Come up with a solution to this equation in the form of a function F(t,y)=0.

Homework Equations

dF/ dy = N
dF / dt = M

Note: when I write d it's supposed to be a partial derivative.

The Attempt at a Solution

Okay, so I called the part in front of the dy 'N' and the part in front of the dt 'M'. Then I took dM/dy and dN/dt to make sure they're equal. They are, so this equation is exact.

F(t,y) = integral of (-10t)dt = -5t² + k(y)

Now, take the partial derivative of F(t,y) with respect to y. This gives -5t²y + k`(y). This equal to N.

So -5t²y + k`(y) = (28y⁶ - 24e^-6y)(sqrt(1-t⁴))

There's where I get stuck. I need to figure out what k(y) is, but I have nooo idea how to do that. I tried moving everything over to the right side except k`(y) and integrating, but the integral got really complicated =\

 

[206PiruBlood]

Remember that you have two variables so if you integrate with respect to one, you hold the other constant. For example if you integrate with respect to y, then you would treat t as a constant.

 

[jumbogala]

Hmm, okay. I think I see where I went wrong.

F = integral of M dt = -5t^2 + k(y)

Now, take the partial derivative of F with respect to y. This gives k`(y).

So k`(y) = (28y^6 - 24e^(-6y))(sqrt(1-t^4))

So to find k(y), I integrated the right hand side of the above equation with respect to y. Then I got k(y) = (sqrt(1-t^4))(4y^7 + 4e^(-6y)).

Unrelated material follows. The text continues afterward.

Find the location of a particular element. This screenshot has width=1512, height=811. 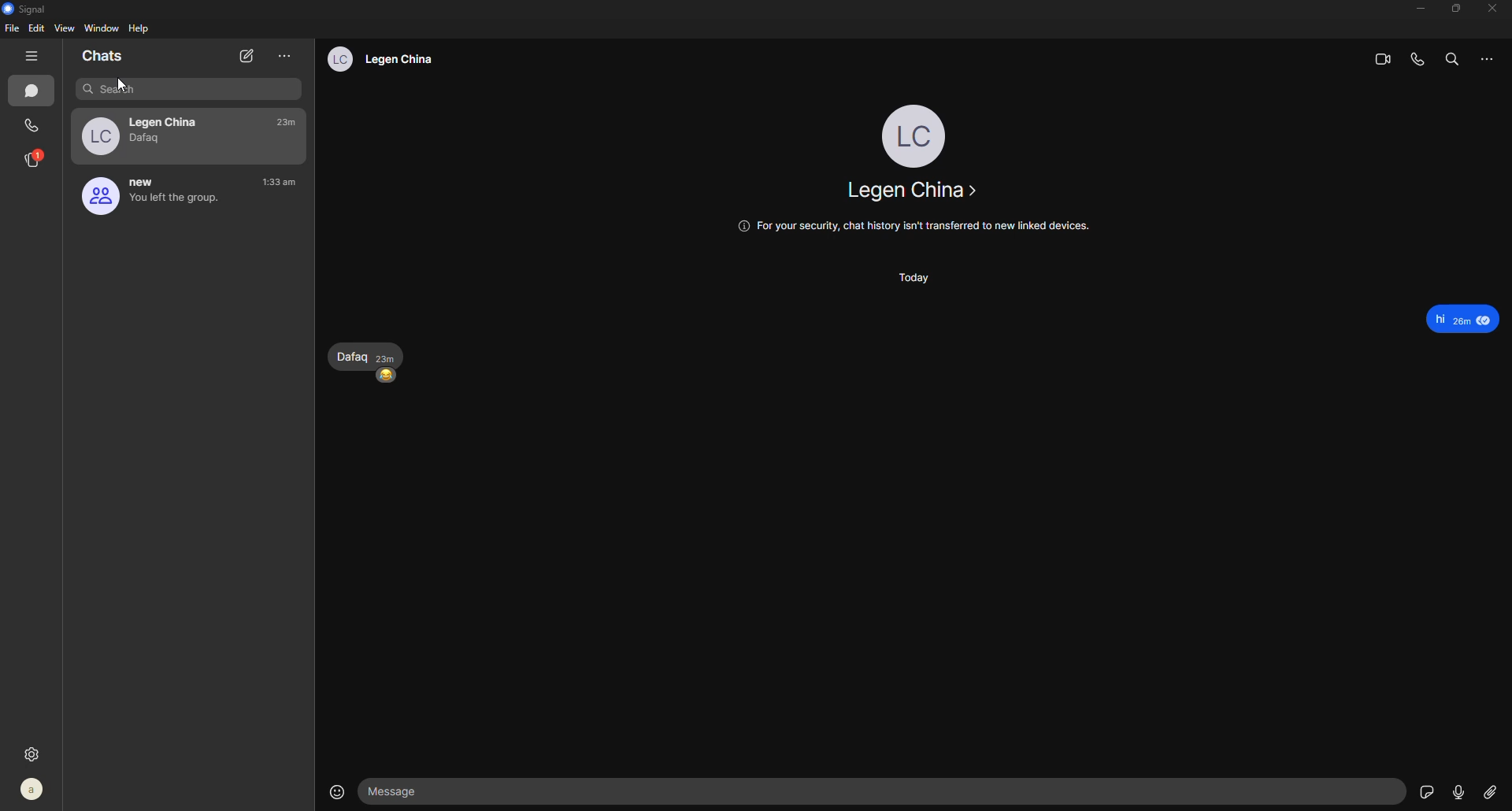

message is located at coordinates (885, 791).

But my answer was still wrong...

 

[Mark44]

Why is it that you think this differential equation is exact? I'm not getting that at all. Based on your definitions for M and N,
$$\frac{\partial M}{\partial y} = 0$$
and
$$\frac{\partial N}{\partial t} = (28y^6 - 24e^{-6y})(1/2)(1 - t^4)^{-1/2}(-4t^3)$$
Are you sure you have written the problem down correctly?